Made our first freeze dried hay. Made for a good and interesting experience. Really like the deep green color it maintains. Moisture surprisingly in the mid to upper teens, about 10 points lower than last we baled a month ago. I'm fairly confident that was the last dry hay for this season. Still working on baleage. Few pictures from past week.


----------



## Hayman1 (Jul 6, 2013)

Looking good!


----------



## IH 1586 (Oct 16, 2014)

Hayman1 said:


> Looking good!


Thank you. It turned out really nice.


----------



## IH 1586 (Oct 16, 2014)

I have decided 2021 hay season is over.


----------



## paoutdoorsman (Apr 23, 2016)

Yep, it's time. I missed your post from a couple weeks ago.

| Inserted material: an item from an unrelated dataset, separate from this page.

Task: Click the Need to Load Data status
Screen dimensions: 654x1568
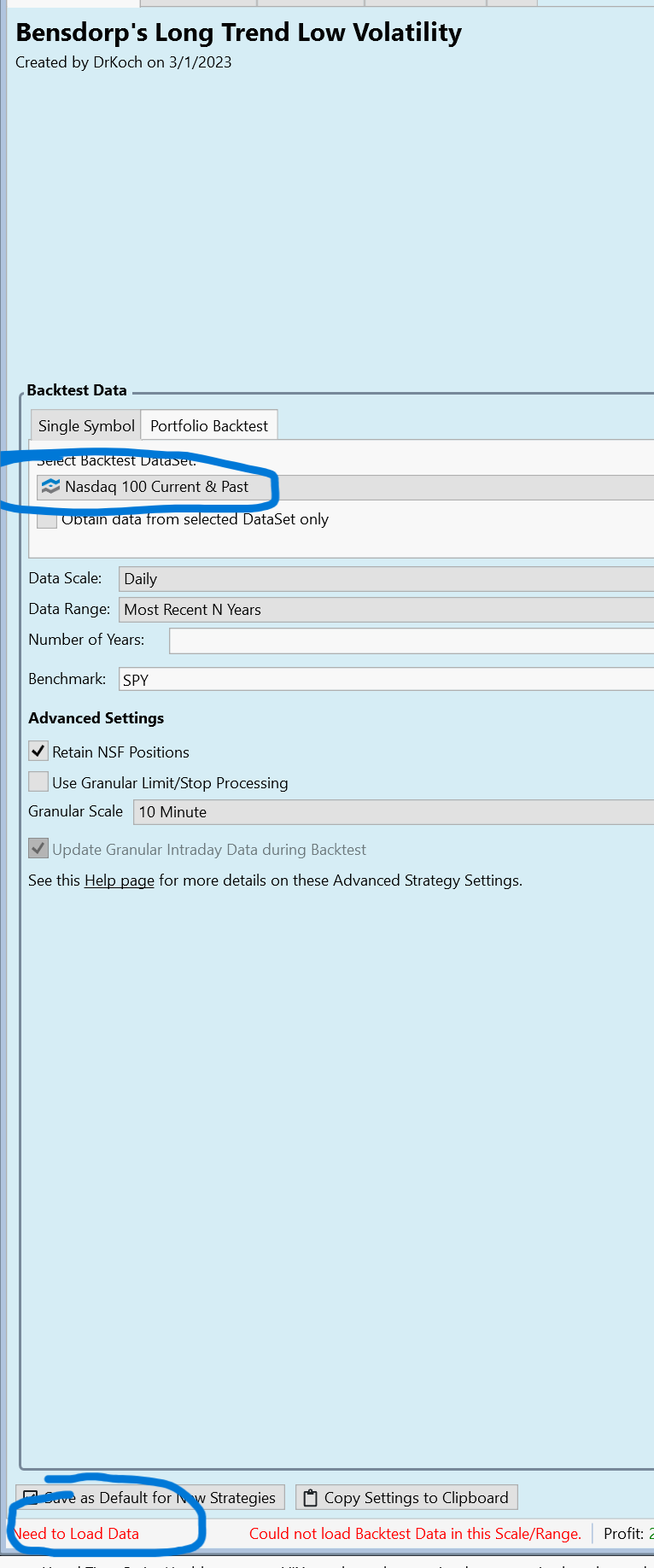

That looks like really nice stuff!


----------



## IH 1586 (Oct 16, 2014)

paoutdoorsman said:


> Yep, it's time. I missed your post from a couple weeks ago. That looks like really nice stuff!


Thank you.


----------



## IH 1586 (Oct 16, 2014)

Few stats from this year,

For my grid, we received nearly double the amount of rain for July/August for a total of 15 inches. We are now at a relatively constant 260 acres of hay ground. Had 2 completely failed custom jobs never showed up to. 1 job of first cutting is still laying on the ground and I have a field of first laying on the ground, as well as 4 acres of first still standing. One custom job that should take no more than 5 days took 31 days. We baled 17,188 sm. sq. bales, 784 dry round bales, 485 baleage bales, and 838 sq. straw bales. 

Here's to closing out 2021 and (trying to) optimistically look forward to 2022.


----------